Kiedy druzgocący sekret zostaje ujawniony w bazie Korpusu Marine, Batman musi zdecydować komu ze swojej przeszłości zaufać jeśli zamierza rozwiązać tę tajemnicę.
Lata temu, żeby przetrwać oddział Gordona musiał zabić wszystkich ludzi uczestniczących w tajemniczym obrzędzie.
Żołnierze odkopują Jima, który otrzymuje też błyskawiczne wsparcie z Gotham w postaci Bat-bota. W mechanicznym stroju Gordon schodzi do podziemnej świątyni wraz z pozostałymi żołnierzami.
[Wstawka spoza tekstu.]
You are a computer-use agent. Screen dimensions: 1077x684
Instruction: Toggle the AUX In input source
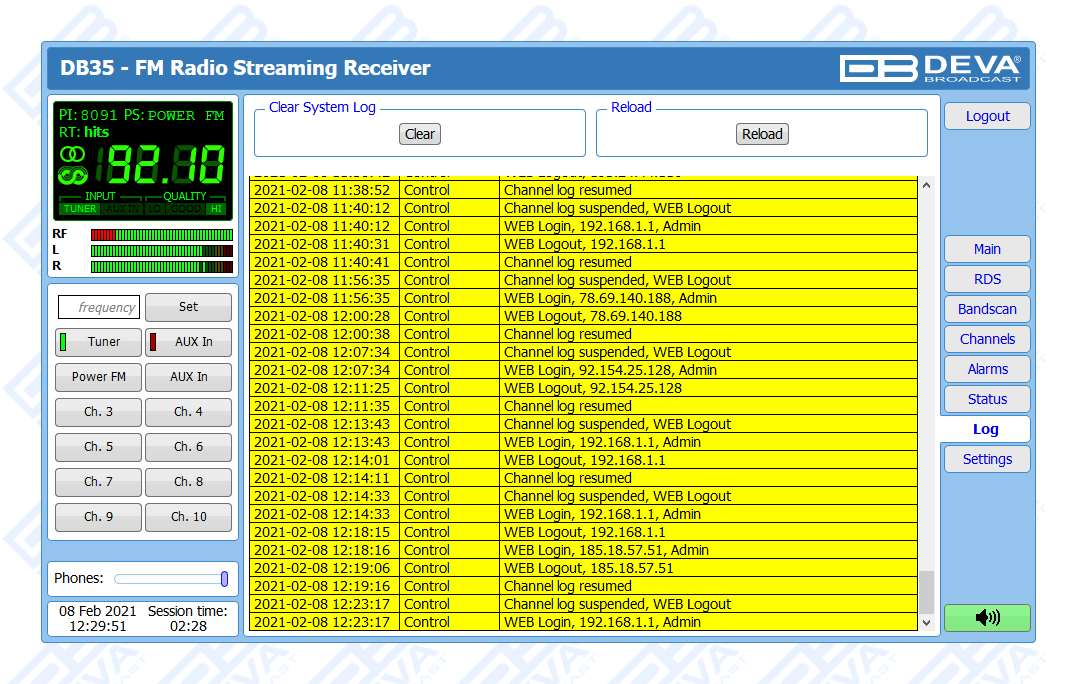point(188,342)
Na miejscu udaje się uratować dwóch porwanych marines, ale Jim nie zamiaru odpuszczać i chce mieć pewność, czy nikt jeszcze nie ocalał.
Przeciwnicy są lepiej wyposażani niż kiedy pierwszy raz spotkał się z nimi Gordon. W mechanicznym stroju kule nie są mu straszne i chociaż mają znaczącą przewagę liczebną to udaje mu się odeprzeć ich atak.
Problemem jest zaś Amun-Set, który za sprawą starożytnego obrzędu odzyskał siły i nie lęka się metalowej bestii. Walczący z mumią Batman szybko odkrywa, że nie będzie łatwo pokonać przeciwnika. Ostatecznie bohater puszcza wszystko z dymem, w tym sprzęt, który umożliwiał Amun-Setowi powrót do świata żywych.
Po zakończonej misji Jim osobiście przekazuje złe wieści rodzinom zmarłych marines.
Obiecująca historia wraz z pojawieniem się mechanicznego stroju Batmana skupia się już tylko na akcji. Trupów pada wiele. Pocisków nie da się zliczyć, a wszystko na koniec puszczone zostaje z dymem. Gordon wygrywa starcie z mumią.
Wizualnie jest naprawdę dobrze. Fernando Pasarin ma tu najwięcej roboty, bo treści jest nie wiele i dobrze, że przynajmniej ten element nie zawodzi. Sama historia zaś, zamiast coś rozwinąć okazała się tylko sztampową opowieścią z elementami horroru w tle.
Po serii „Detective Comics” oczekuje się czegoś więcej. Wielki blaszany Batman dobrze sprawdza się przy rozwałce, ale niestety nic poza tym.